The potential of seaweeds from the Iranian southern coasts as bio-refinery for clean biofuels production

Document Type : article

Authors

1 Department of Marine Biology, Faculty of Marine Science and Technology, University of Hormozgan, Bandar Abbas, Iran

2 Department of Biochemistry and Molecular Biology, Faculty of Veterinary Medicine,Shahid Chamran University of Ahvaz, Ahvaz, Iran

Abstract

The presence of a large diversity of massive macro-algae on the coasts and seas of the southern part of Iran (the Persian Gulf and Oman Sea) include of 167 red algae, 79 green algae, and 80 species of brown algae showed a promise prospective of the biofuel extraction potential from the Persian Gulf marine macro-algae and the production of a powerful phase of clean energy beyond the fundamental national research that hat its production methods have been interpreted in this paper.

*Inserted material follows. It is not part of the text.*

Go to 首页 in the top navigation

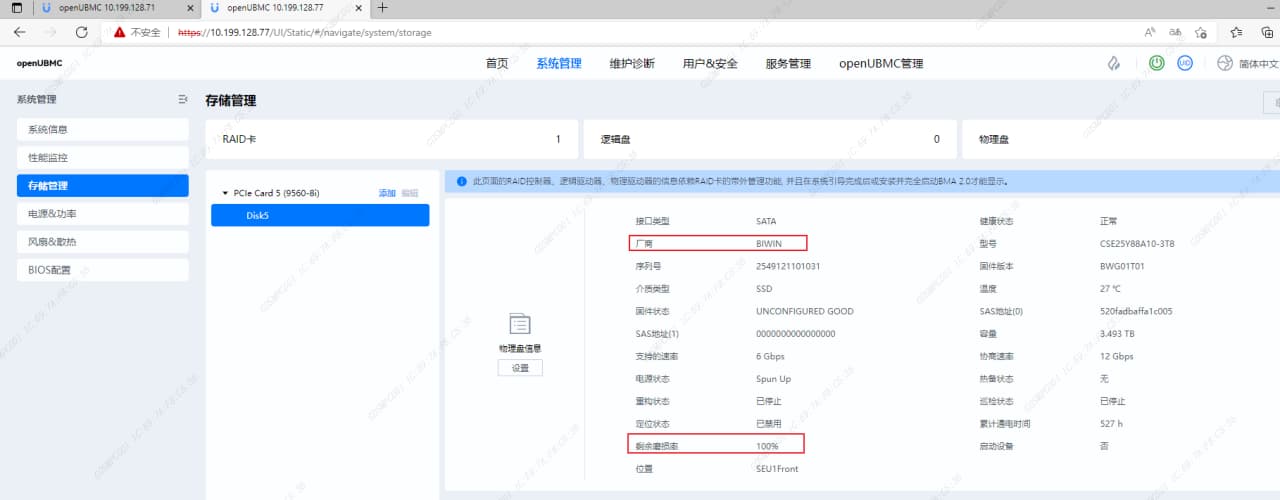497,63
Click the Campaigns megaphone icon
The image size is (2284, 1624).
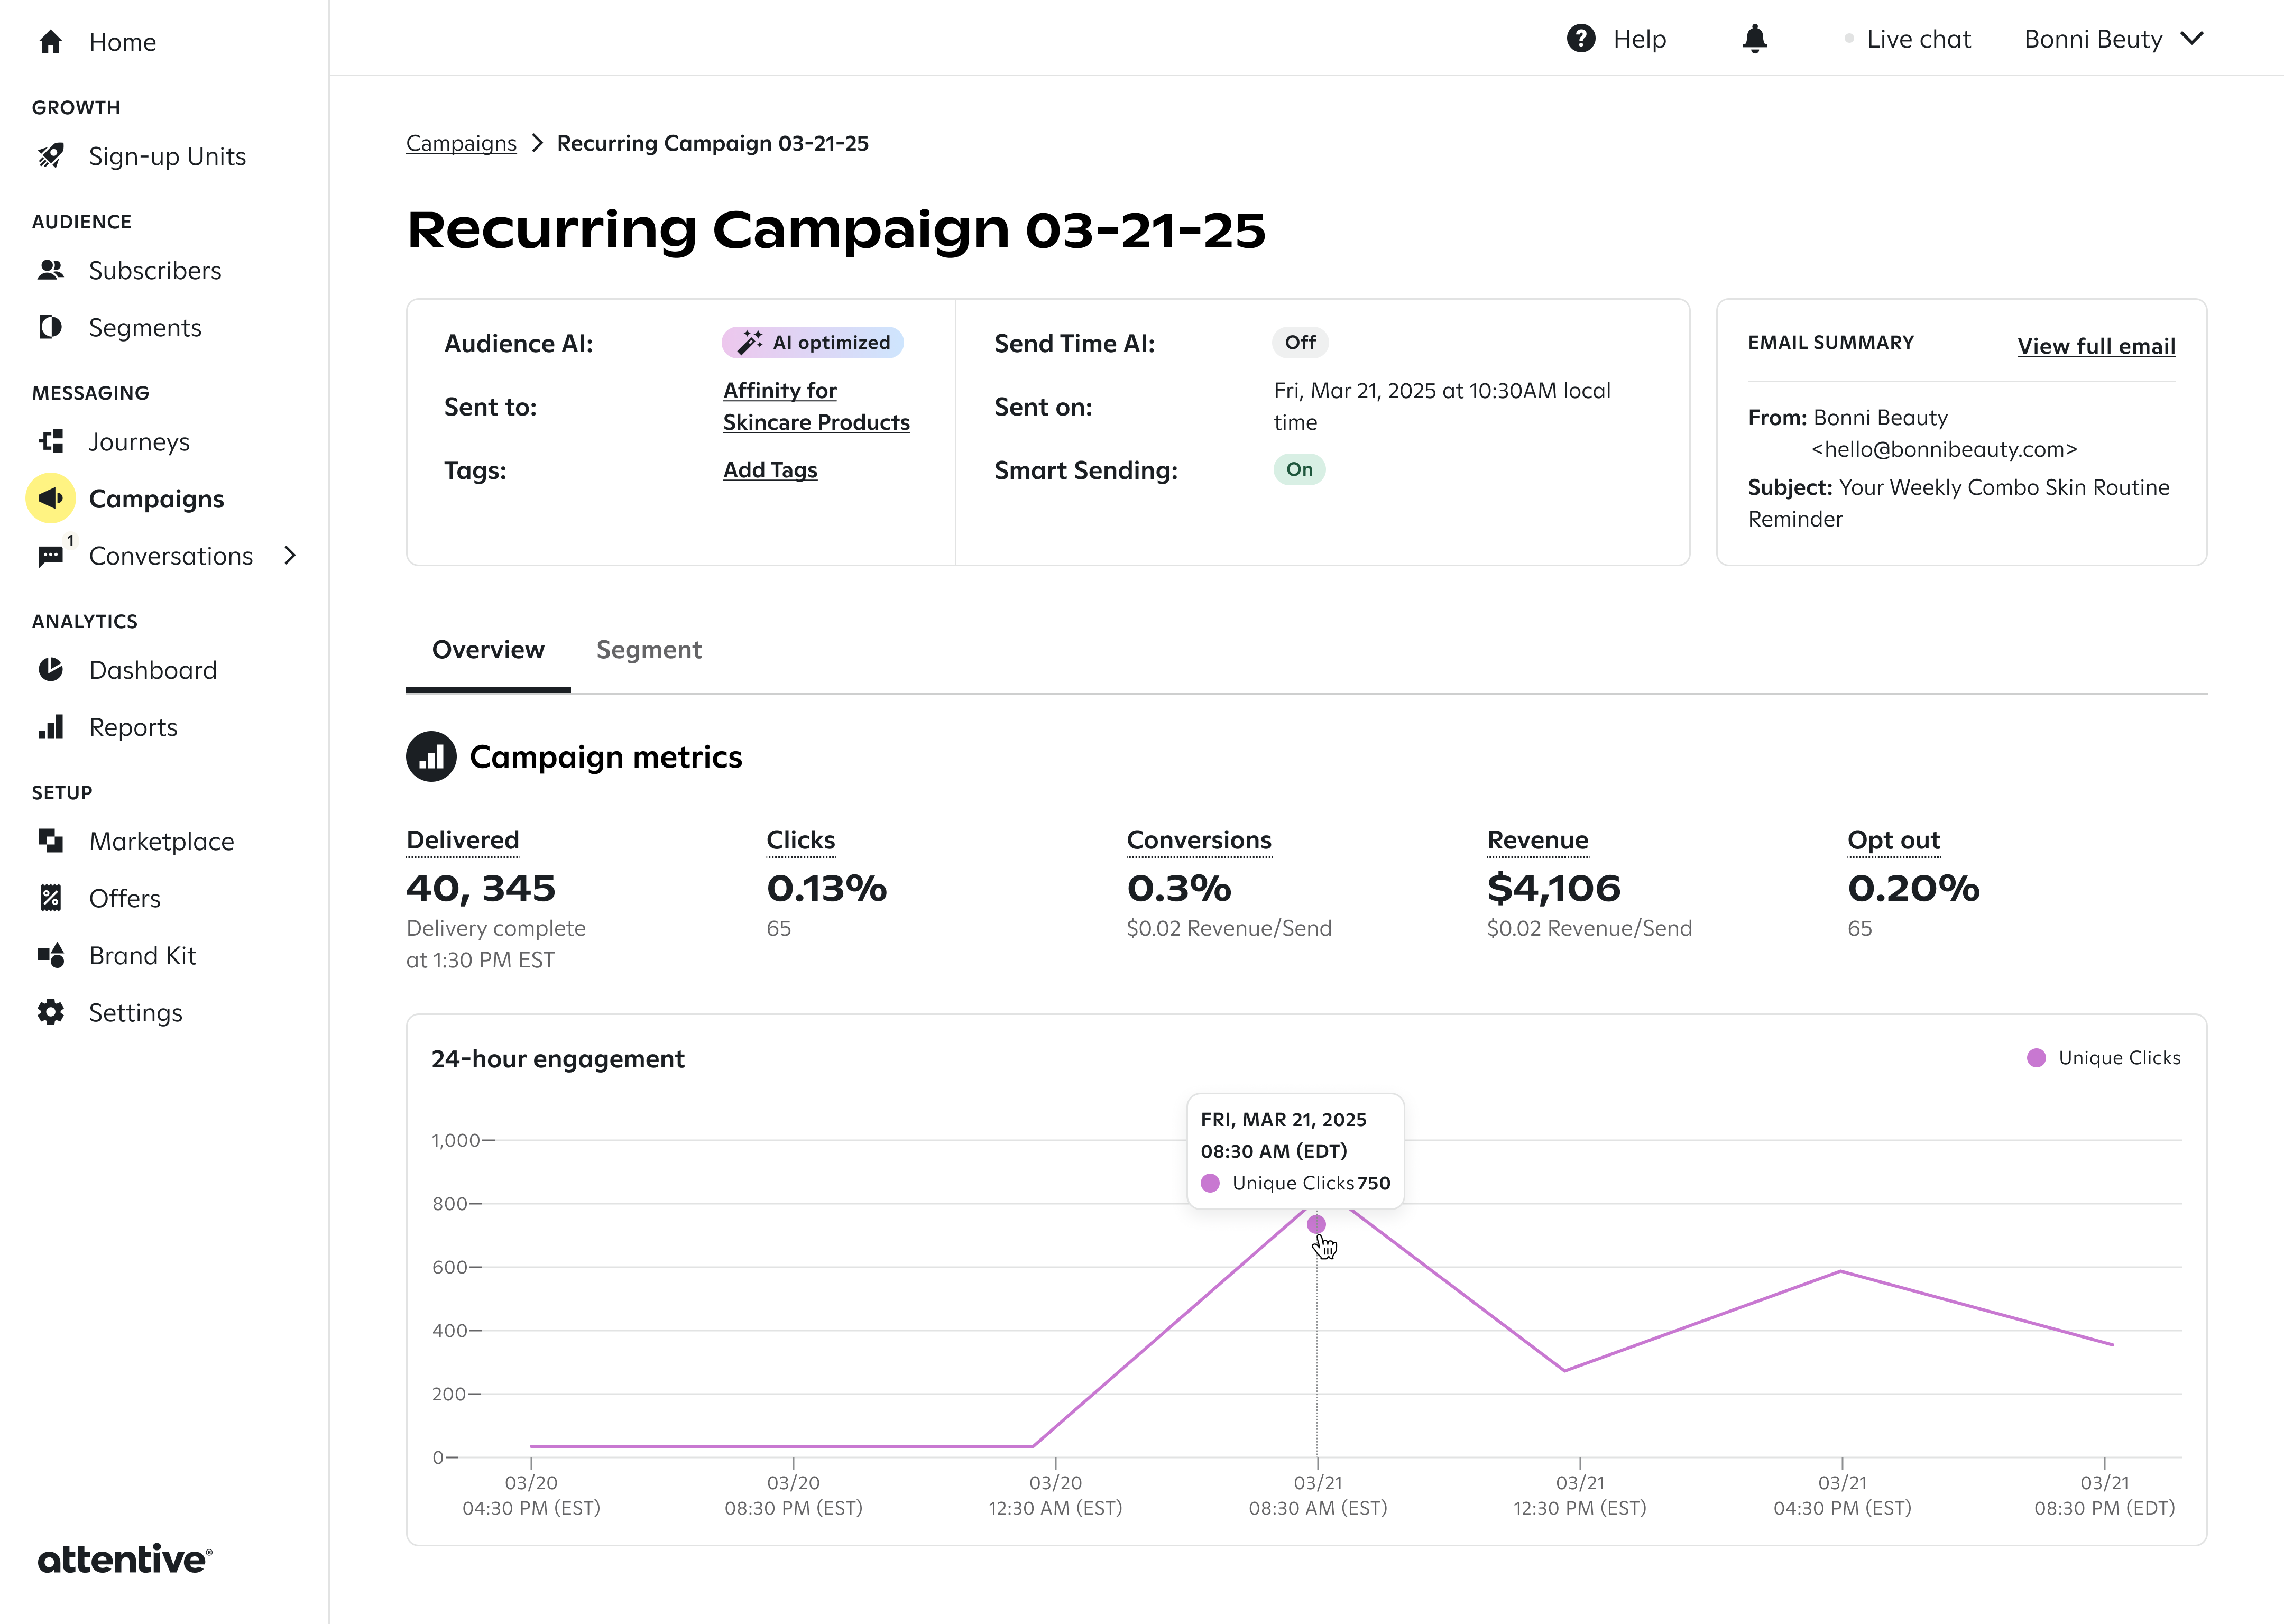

These marine algae, especially in the bloom seasons have a very large weighty biomass, but except for a few local uses, are released useless on the beaches. Biomass of these algae contains three important components of proteins, carbohydrates, and lipids. The presence of more than 40% of fatty acids in some of these algae can be extracted as oil feedstocks, as well as by biochemical/thermochemical/fermentative microbiological processes that can extract and utilize the total carbon content of algae for the production of safe fuel in the industrial scale. These processes can easily convert these algae compounds into a variety of bio-fuels such as bio-diesel, bio-gas, bio-hydrogen, bio-ethanol, bio-butanol, methane, and charcoal.